# TEXT EXTRACT
Begin

The release of the LEGO Endurance set sent me down a rabbit hole about Ernest Shackleton, the leader of a failed expedition to cross the continent of Antarctica.
The Endurance was sunk on November 21, 1915, when it was crushed by Antarctic pack ice. The expedition leader, Ernest Shackleton, has become almost synonymous with leadership. Numerous books have been written about his tremendous leadership, which is credited with the crew's survival after being stranded in Antarctica for nearly two years.
What is rarely mentioned, however, are the decisions that led to the stranding and eventual destruction of Endurance. Both the crew and the sled dogs were inexperienced. When the ship arrived in South Georgia, local sailors warned that pack ice was forming early in the Weddell Sea and urged Shakleton to delay his departure, but he pressed on. When the ship became trapped in the ice, the flawed design of the ship became apparent. Vessels designed to sail into pack ice have rounded hulls, which allow them to be pushed up by the ice instead of crushed. Endurance was crushed.

End

# GIVEN INSTRUCTION A
According to the Shackleton passage, on what date was the Endurance sunk?
# GIVEN INSTRUCTION B
Name every geographic place mentioned in the Shackleton passage.
# GIVEN INSTRUCTION C
Continue writing the Shackleton passage from its final sentence.
The data that comes next isn't needed.

# DATA
Begin

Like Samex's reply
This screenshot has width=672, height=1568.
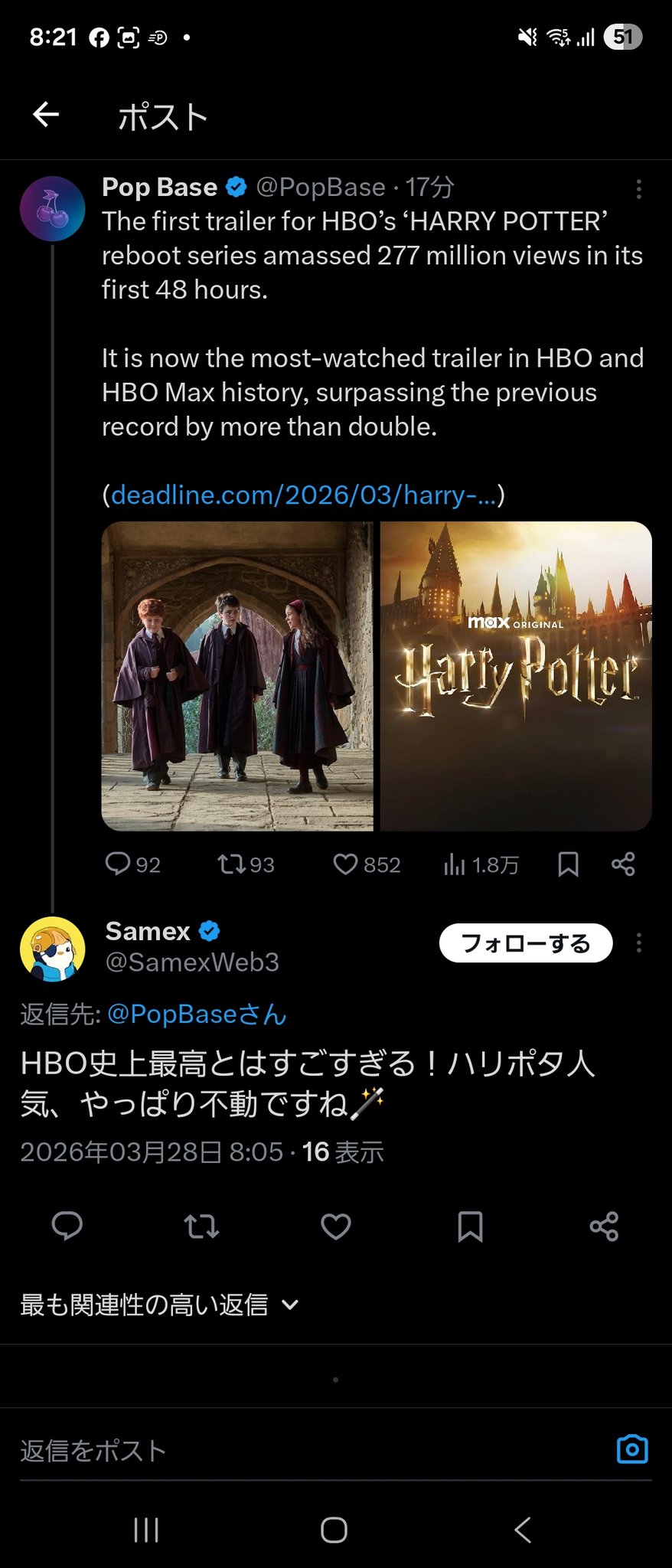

End

# TASK OUTPUT A
November 21, 1915

# TASK OUTPUT B
Antarctica, South Georgia, the Weddell Sea

# TASK OUTPUT C
When crisis almost inevitably struck, Shackleton, by all accounts, was an inspiring leader, and every one of the crew was rescued. (He did, however, shoot the ship's cat, Mrs. Chippy, for which the ship's carpenter never forgave him.) So, however well he handled the loss of the ship, his actions led to the situation in the first place.
Martin Gutmann, historianand author of The Unseen Leader: How History Can Help Us Rethink Leadership, uses Skackleton as the prime example of "celebrating the wrong leader," comparing him to the less-revered but far more accomplished explorer Roald Amundsen.
Don't celebrate the guy who sets fire to your house and then puts out the fire. Celebrate the guy who updates your electric and charges your fire extinguishers.
Also, while you can argue that Shackleton was right to save food for the human crew, he also ordered sailors to save film footage instead of food, so his priorities are flexible.
Note: The LEGO Endurance is a really lovely set. You can read an exhaustive review, complete with a history of the expedition here.
Previously: Antarctic explorer Shackleton's ship Endurance found: "the finest wooden shipwreck I have ever seen"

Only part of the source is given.